══ Material shown

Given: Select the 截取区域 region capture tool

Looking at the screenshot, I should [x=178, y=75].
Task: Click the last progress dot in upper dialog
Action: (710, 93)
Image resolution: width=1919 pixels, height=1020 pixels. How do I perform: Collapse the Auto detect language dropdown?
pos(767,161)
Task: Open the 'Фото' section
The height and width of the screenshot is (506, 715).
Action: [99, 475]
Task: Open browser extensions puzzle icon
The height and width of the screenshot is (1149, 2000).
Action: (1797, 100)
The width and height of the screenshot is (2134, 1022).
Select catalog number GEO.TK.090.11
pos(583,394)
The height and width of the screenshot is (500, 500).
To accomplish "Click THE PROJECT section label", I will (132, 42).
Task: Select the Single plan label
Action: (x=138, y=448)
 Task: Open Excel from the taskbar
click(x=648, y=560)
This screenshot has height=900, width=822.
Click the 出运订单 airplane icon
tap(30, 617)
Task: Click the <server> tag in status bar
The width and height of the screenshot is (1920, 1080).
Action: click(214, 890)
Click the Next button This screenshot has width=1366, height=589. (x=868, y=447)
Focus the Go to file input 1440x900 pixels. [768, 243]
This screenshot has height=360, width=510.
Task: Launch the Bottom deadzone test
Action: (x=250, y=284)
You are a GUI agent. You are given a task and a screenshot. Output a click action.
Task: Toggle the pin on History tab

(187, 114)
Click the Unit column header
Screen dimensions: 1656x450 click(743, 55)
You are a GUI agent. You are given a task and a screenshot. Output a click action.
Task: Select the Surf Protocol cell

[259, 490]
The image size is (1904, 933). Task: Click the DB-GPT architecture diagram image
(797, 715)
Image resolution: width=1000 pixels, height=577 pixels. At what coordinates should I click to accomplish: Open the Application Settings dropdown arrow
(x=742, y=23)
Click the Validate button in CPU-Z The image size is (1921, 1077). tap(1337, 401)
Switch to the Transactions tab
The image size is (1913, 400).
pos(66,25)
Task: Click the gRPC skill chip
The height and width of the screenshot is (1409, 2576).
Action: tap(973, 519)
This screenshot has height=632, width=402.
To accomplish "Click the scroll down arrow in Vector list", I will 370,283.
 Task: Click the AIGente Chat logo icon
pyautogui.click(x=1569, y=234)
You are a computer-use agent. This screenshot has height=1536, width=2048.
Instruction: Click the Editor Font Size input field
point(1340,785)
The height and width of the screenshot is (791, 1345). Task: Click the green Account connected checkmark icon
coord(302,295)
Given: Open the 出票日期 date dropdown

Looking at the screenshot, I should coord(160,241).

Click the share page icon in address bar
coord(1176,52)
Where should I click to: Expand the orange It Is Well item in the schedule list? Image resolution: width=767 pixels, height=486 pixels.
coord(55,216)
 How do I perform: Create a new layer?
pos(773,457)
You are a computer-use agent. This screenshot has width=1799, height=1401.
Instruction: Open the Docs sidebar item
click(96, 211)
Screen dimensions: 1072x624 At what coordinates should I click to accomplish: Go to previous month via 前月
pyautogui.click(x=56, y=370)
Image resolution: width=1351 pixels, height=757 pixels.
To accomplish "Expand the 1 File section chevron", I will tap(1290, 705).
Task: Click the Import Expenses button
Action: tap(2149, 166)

════

Please repeat the records from the line containing "This screenshot has height=900, width=822." through the line containing "point(1340,785)", both lines included.

*Written response*:
This screenshot has height=900, width=822.
Click the 出运订单 airplane icon
tap(30, 617)
Task: Click the <server> tag in status bar
The width and height of the screenshot is (1920, 1080).
Action: click(214, 890)
Click the Next button This screenshot has width=1366, height=589. (x=868, y=447)
Focus the Go to file input 1440x900 pixels. [768, 243]
This screenshot has height=360, width=510.
Task: Launch the Bottom deadzone test
Action: (x=250, y=284)
You are a GUI agent. You are given a task and a screenshot. Output a click action.
Task: Toggle the pin on History tab

(187, 114)
Click the Unit column header
Screen dimensions: 1656x450 click(743, 55)
You are a GUI agent. You are given a task and a screenshot. Output a click action.
Task: Select the Surf Protocol cell

[259, 490]
The image size is (1904, 933). Task: Click the DB-GPT architecture diagram image
(797, 715)
Image resolution: width=1000 pixels, height=577 pixels. At what coordinates should I click to accomplish: Open the Application Settings dropdown arrow
(x=742, y=23)
Click the Validate button in CPU-Z The image size is (1921, 1077). tap(1337, 401)
Switch to the Transactions tab
The image size is (1913, 400).
pos(66,25)
Task: Click the gRPC skill chip
The height and width of the screenshot is (1409, 2576).
Action: tap(973, 519)
This screenshot has height=632, width=402.
To accomplish "Click the scroll down arrow in Vector list", I will 370,283.
 Task: Click the AIGente Chat logo icon
pyautogui.click(x=1569, y=234)
You are a computer-use agent. This screenshot has height=1536, width=2048.
Instruction: Click the Editor Font Size input field
point(1340,785)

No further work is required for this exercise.